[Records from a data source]
========================================================================

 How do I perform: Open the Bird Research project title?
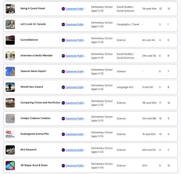point(29,150)
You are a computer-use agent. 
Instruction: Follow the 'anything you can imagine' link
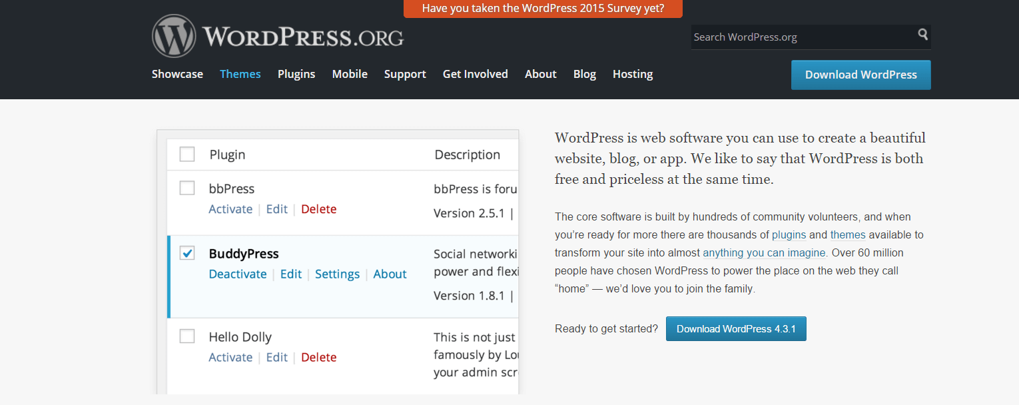click(x=764, y=253)
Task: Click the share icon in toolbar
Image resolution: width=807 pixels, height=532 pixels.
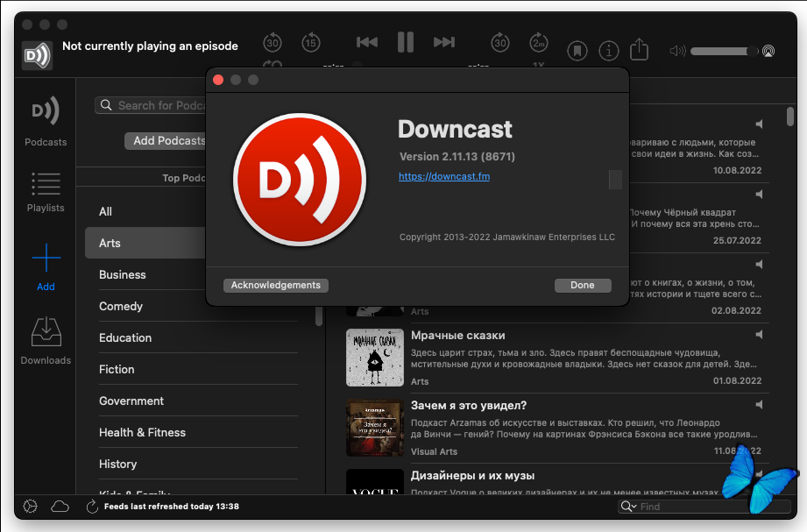Action: 639,49
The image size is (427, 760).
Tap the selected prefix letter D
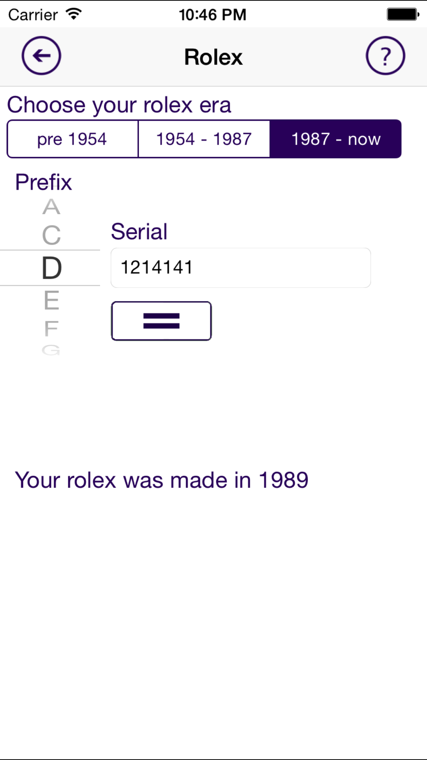tap(51, 268)
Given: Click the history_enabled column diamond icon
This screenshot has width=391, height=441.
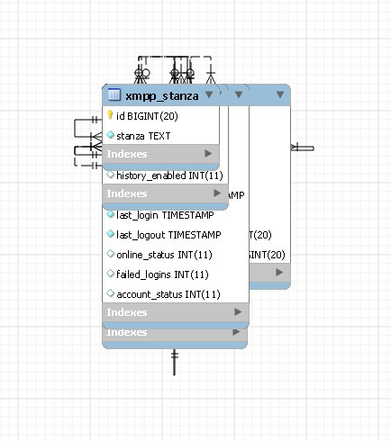Looking at the screenshot, I should 111,175.
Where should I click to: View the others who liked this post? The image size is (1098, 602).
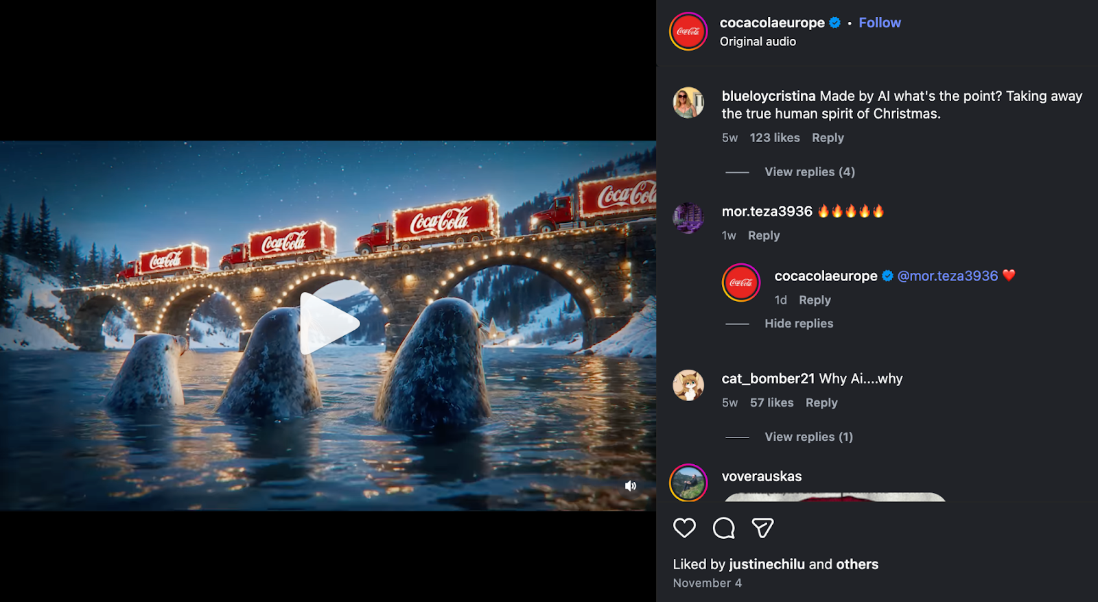857,564

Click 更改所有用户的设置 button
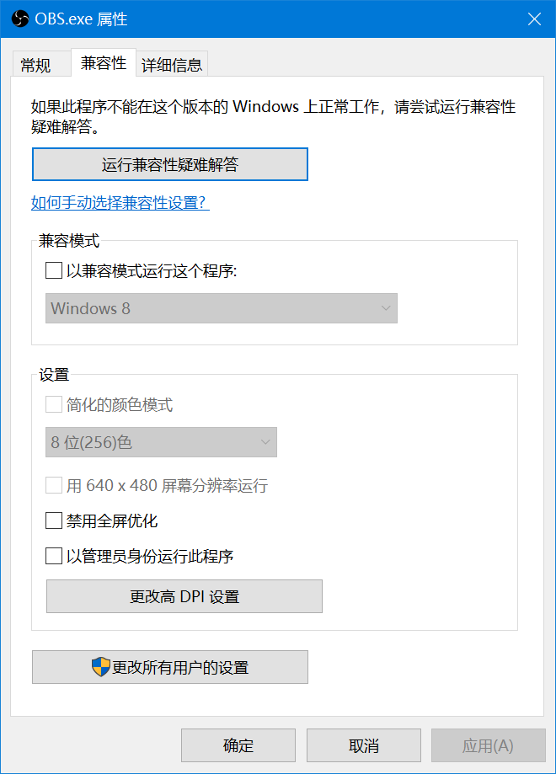170,667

========================================================================

Reply with the number of lines above in which the word "icon" appears, and with nothing else.

2